**Supplied information**
-.-.-

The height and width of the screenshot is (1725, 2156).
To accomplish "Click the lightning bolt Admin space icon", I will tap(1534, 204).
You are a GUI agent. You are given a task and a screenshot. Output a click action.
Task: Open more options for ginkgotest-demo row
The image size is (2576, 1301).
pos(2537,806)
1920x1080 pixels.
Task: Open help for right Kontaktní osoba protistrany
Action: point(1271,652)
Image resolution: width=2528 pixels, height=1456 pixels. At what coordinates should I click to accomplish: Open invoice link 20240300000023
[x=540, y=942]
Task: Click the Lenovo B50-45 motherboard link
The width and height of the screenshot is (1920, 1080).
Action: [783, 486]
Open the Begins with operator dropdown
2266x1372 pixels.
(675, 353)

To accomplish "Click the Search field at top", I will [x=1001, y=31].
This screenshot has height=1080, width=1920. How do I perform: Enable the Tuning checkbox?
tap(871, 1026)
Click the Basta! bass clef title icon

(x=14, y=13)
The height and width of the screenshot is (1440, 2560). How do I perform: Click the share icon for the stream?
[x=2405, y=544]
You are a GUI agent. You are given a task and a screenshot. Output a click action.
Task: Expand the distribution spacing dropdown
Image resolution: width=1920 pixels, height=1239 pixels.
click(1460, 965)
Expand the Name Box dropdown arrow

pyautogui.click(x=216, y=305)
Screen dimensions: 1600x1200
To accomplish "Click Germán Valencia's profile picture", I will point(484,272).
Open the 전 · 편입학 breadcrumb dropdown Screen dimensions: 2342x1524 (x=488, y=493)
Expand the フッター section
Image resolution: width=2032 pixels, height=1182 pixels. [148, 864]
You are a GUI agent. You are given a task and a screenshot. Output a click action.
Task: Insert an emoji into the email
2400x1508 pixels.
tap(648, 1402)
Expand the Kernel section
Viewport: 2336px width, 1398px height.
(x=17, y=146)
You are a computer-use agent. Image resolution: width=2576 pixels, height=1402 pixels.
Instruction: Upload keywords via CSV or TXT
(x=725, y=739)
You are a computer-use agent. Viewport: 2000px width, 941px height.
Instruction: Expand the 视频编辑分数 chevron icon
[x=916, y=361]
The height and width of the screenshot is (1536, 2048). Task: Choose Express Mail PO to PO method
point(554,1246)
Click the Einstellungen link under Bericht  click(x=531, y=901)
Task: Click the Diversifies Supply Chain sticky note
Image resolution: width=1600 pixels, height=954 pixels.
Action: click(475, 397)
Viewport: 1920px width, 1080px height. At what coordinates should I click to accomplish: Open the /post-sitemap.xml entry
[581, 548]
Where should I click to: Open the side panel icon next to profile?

-.-.-

**Aim of the exercise**
Starting at the line that contains "2400x1508 pixels.", retype each remaining line of the records exactly; that line and the last line are both included.

**Expected output**
2400x1508 pixels.
tap(648, 1402)
Expand the Kernel section
Viewport: 2336px width, 1398px height.
(x=17, y=146)
You are a computer-use agent. Image resolution: width=2576 pixels, height=1402 pixels.
Instruction: Upload keywords via CSV or TXT
(x=725, y=739)
You are a computer-use agent. Viewport: 2000px width, 941px height.
Instruction: Expand the 视频编辑分数 chevron icon
[x=916, y=361]
The height and width of the screenshot is (1536, 2048). Task: Choose Express Mail PO to PO method
point(554,1246)
Click the Einstellungen link under Bericht  click(x=531, y=901)
Task: Click the Diversifies Supply Chain sticky note
Image resolution: width=1600 pixels, height=954 pixels.
Action: click(475, 397)
Viewport: 1920px width, 1080px height. At what coordinates should I click to accomplish: Open the /post-sitemap.xml entry
[581, 548]
Where should I click to: Open the side panel icon next to profile?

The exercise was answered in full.